<<<<

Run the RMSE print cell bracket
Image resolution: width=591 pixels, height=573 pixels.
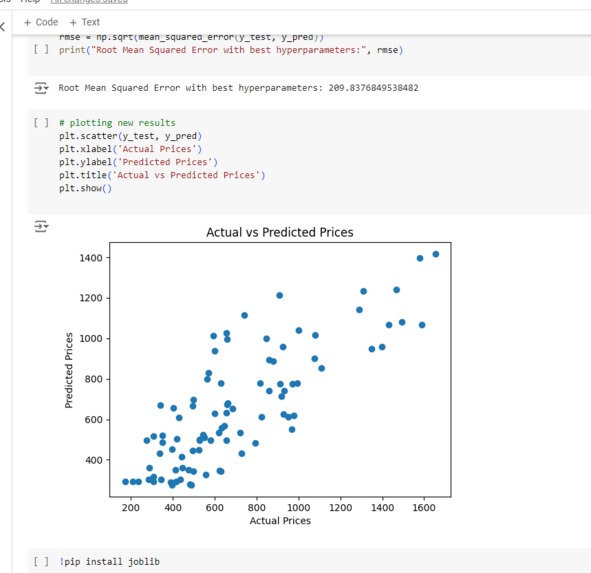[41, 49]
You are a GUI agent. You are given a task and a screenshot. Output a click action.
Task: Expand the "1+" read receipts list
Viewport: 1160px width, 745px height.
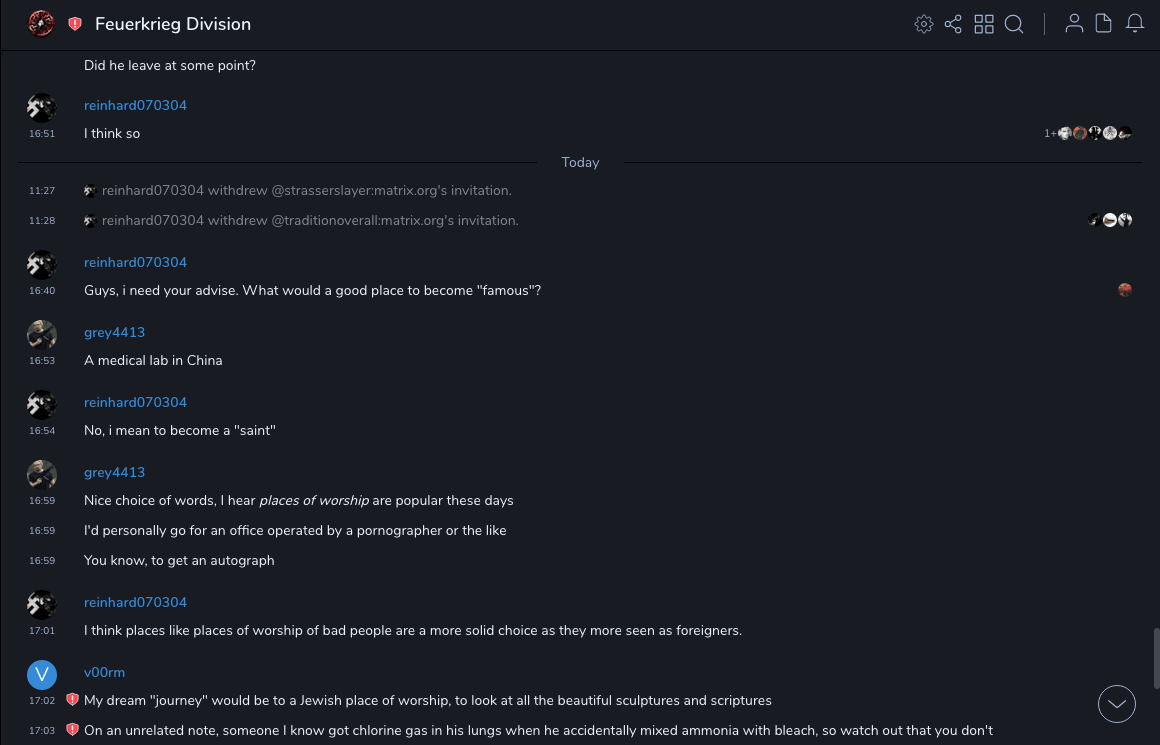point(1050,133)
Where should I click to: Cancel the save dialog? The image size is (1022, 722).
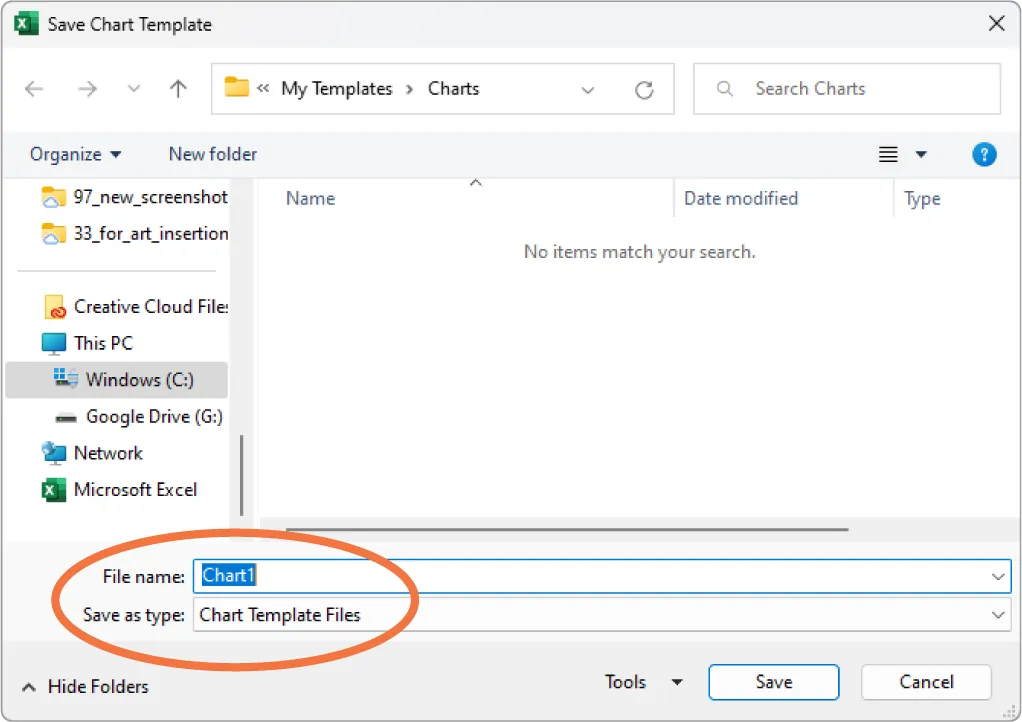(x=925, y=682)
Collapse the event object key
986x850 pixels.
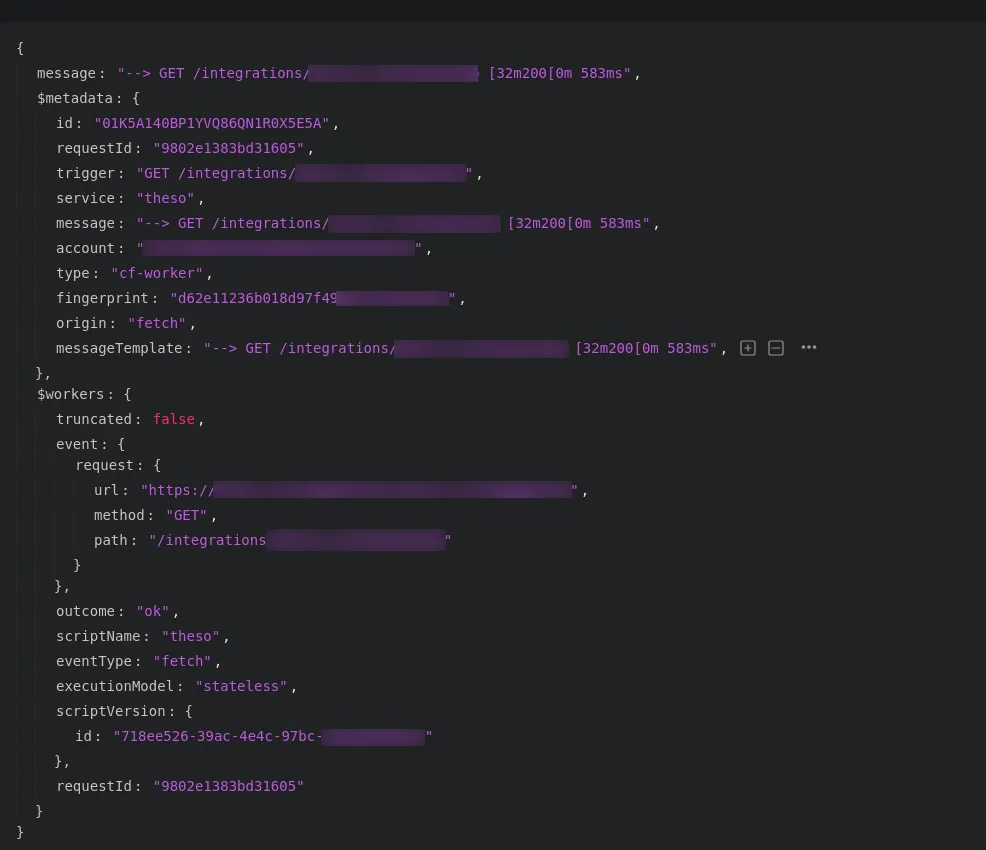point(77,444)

>>>>
<<<<

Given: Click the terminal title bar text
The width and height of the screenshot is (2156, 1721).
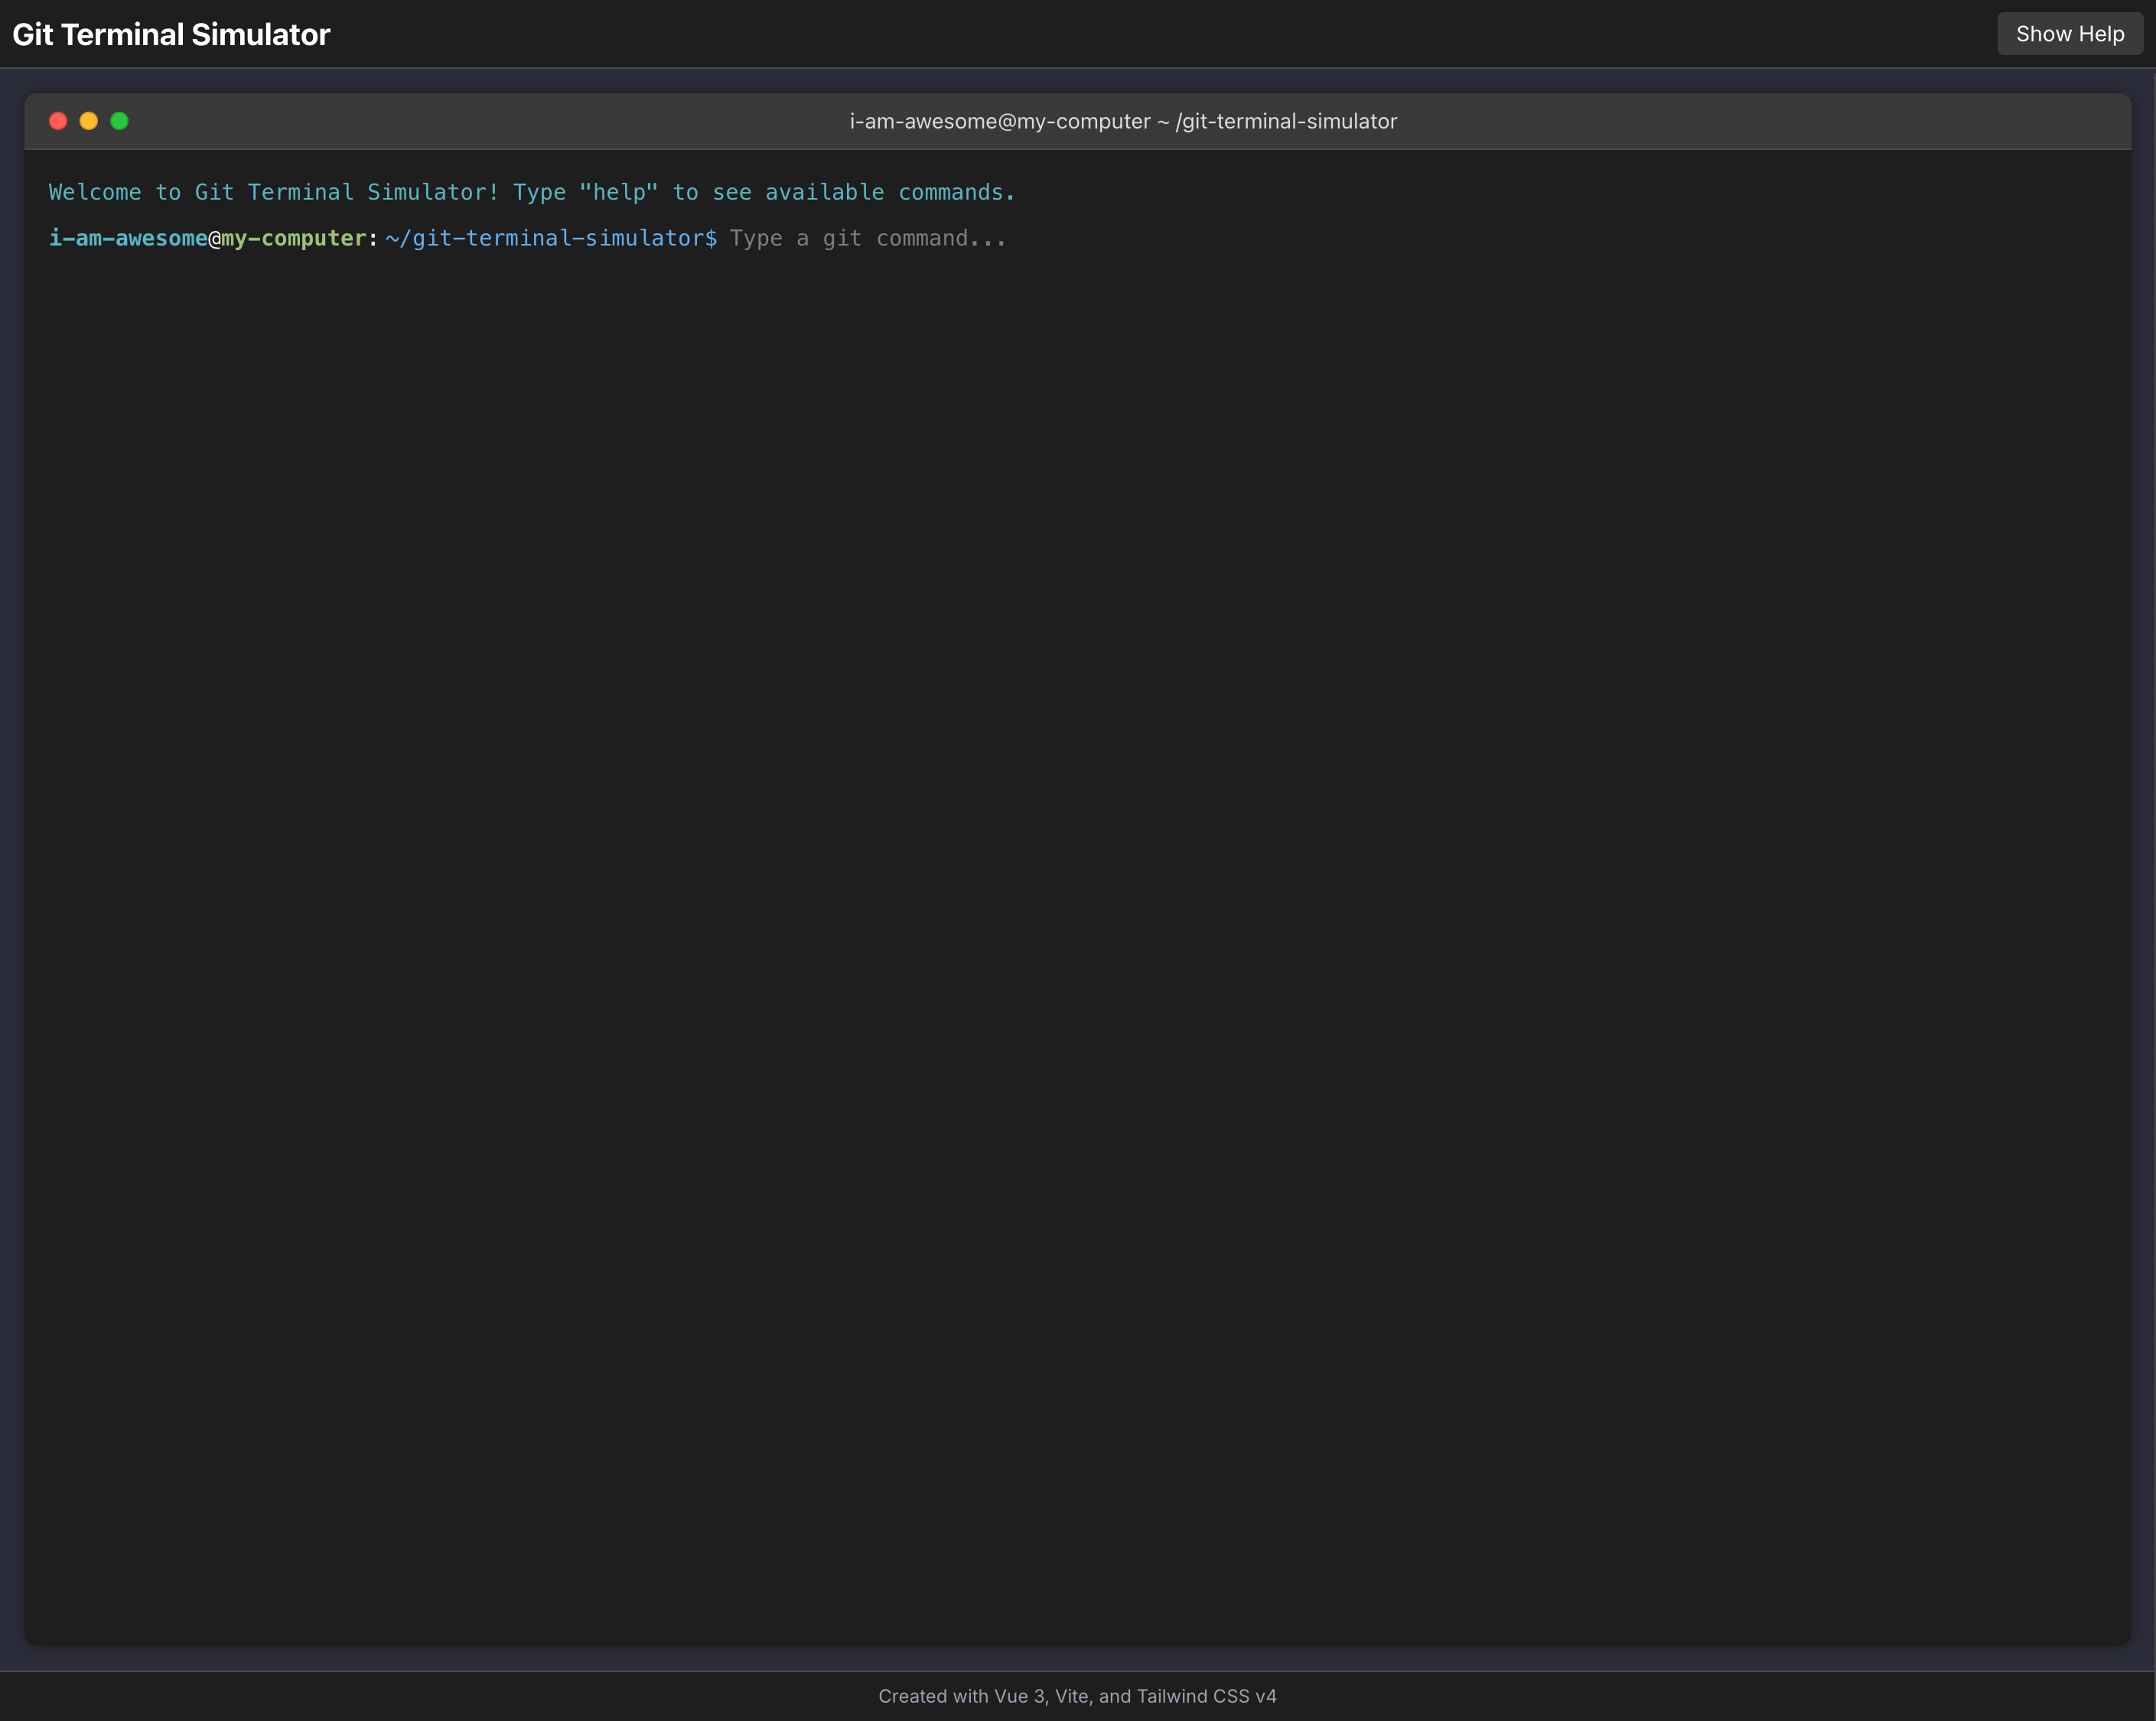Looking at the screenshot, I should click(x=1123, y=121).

>>>>
<<<<

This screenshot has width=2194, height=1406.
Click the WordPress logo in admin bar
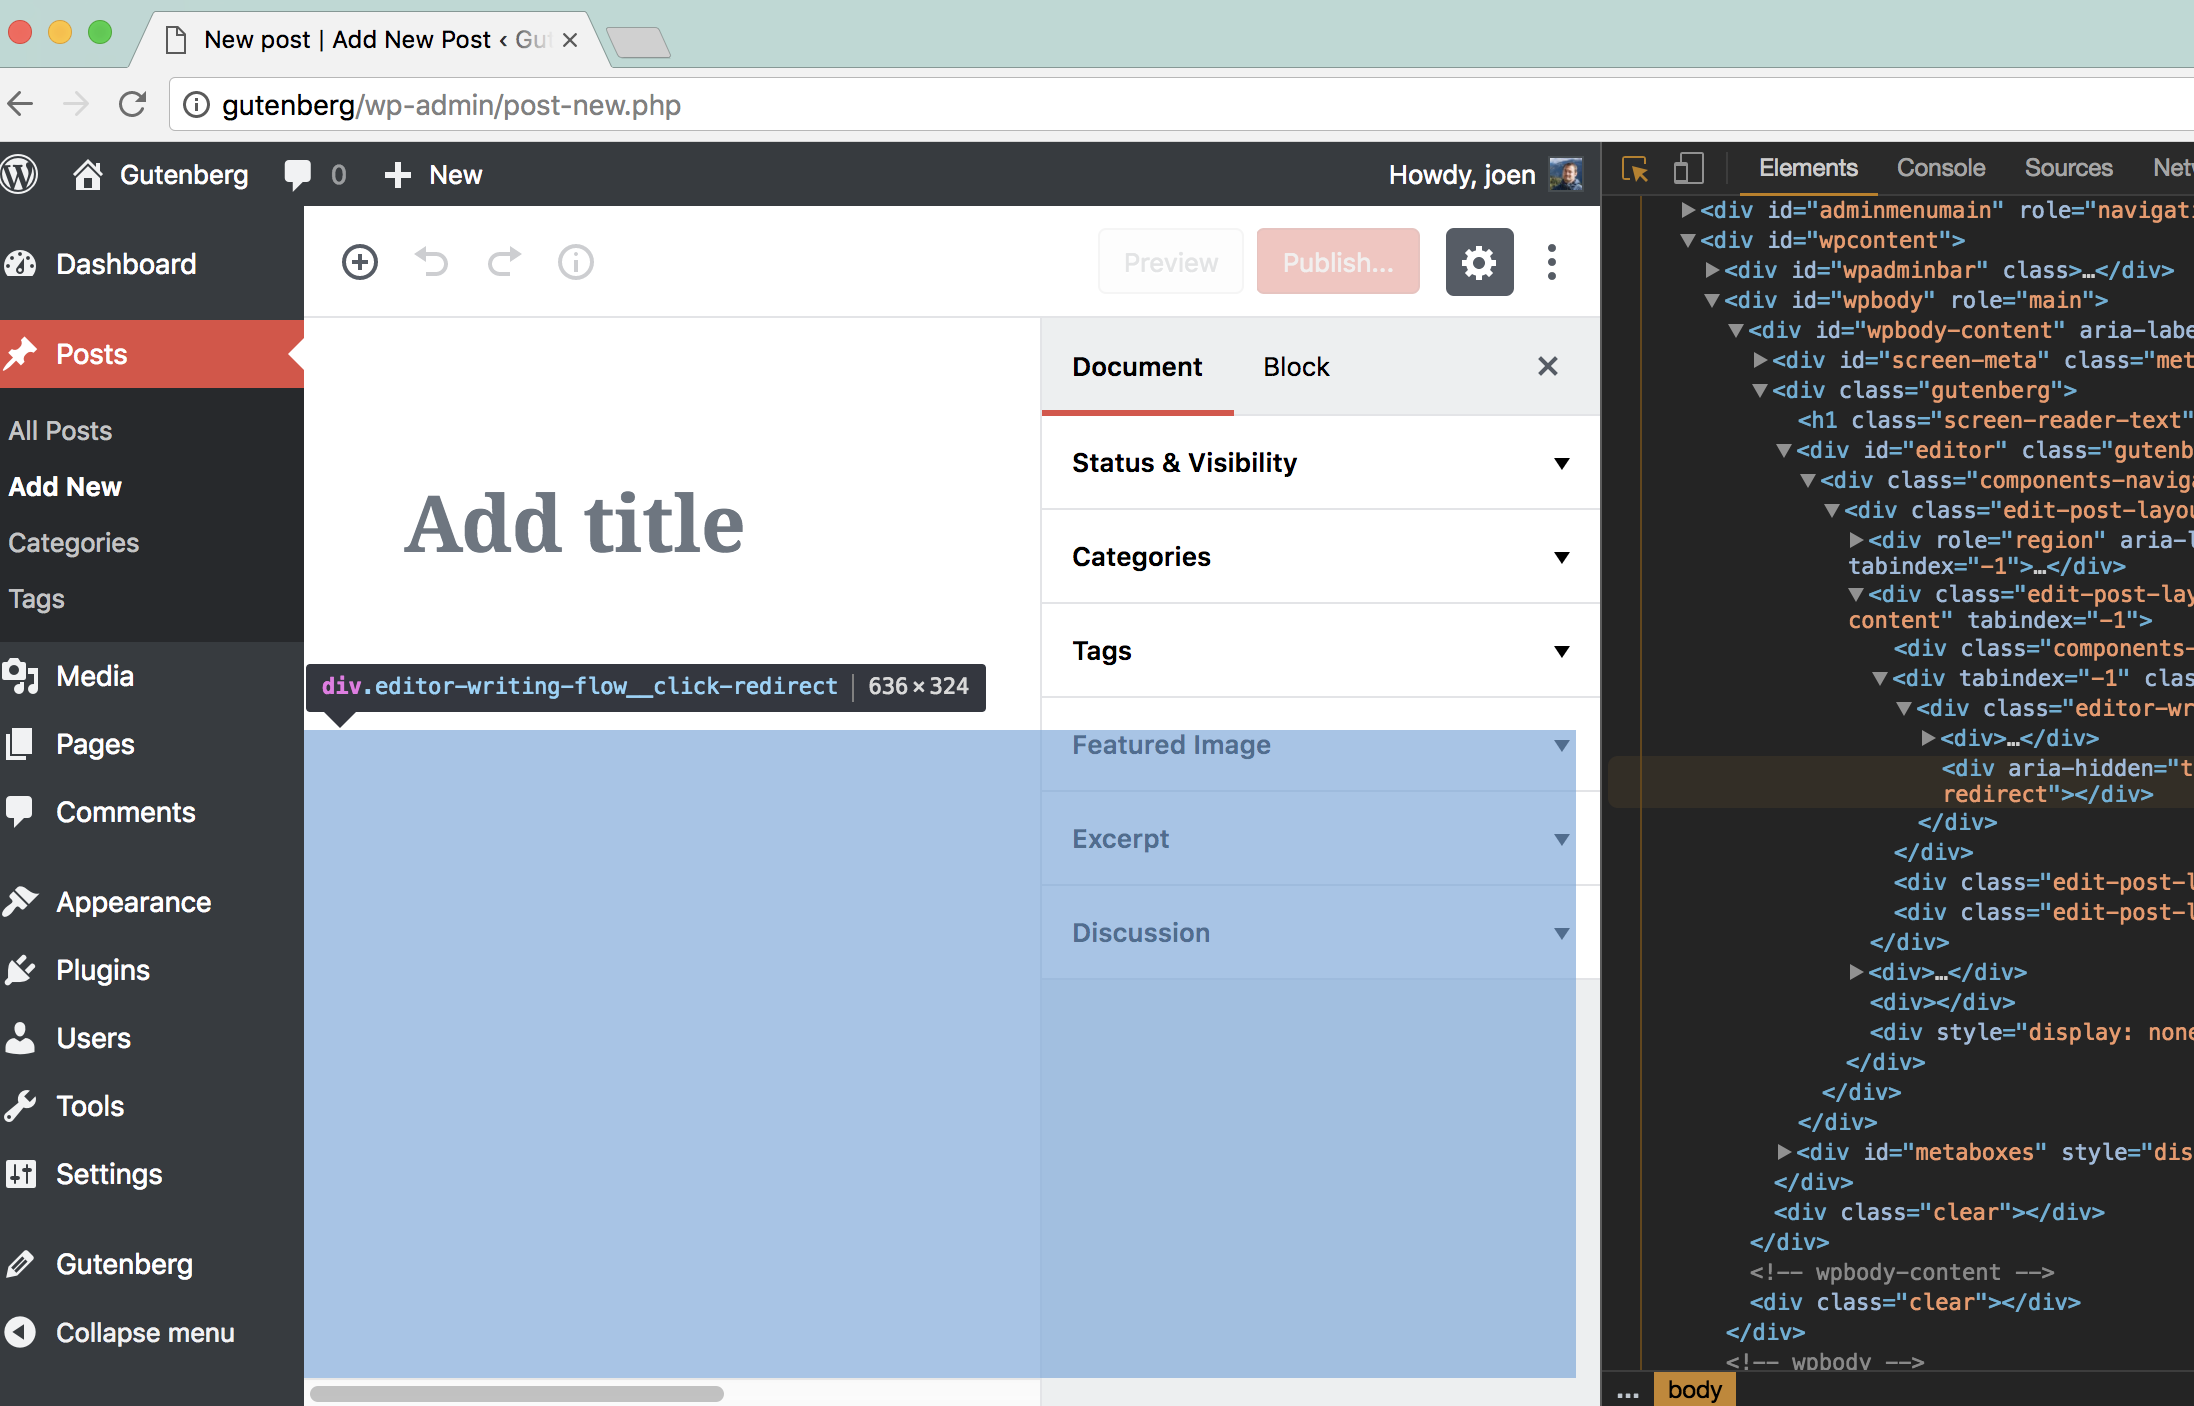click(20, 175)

>>>>

Reproduce the listing starting with the line that contains "You are a GUI" and continuing through the line that contains "point(77,444)", omitting the pictures.

You are a GUI agent. You are given a task and a screenshot. Output a click action.
Task: Expand the "1+" read receipts list
Viewport: 1160px width, 745px height.
point(1050,133)
Where should I click to: Cancel the save dialog? The image size is (1022, 722).
(x=925, y=682)
Collapse the event object key
986x850 pixels.
point(77,444)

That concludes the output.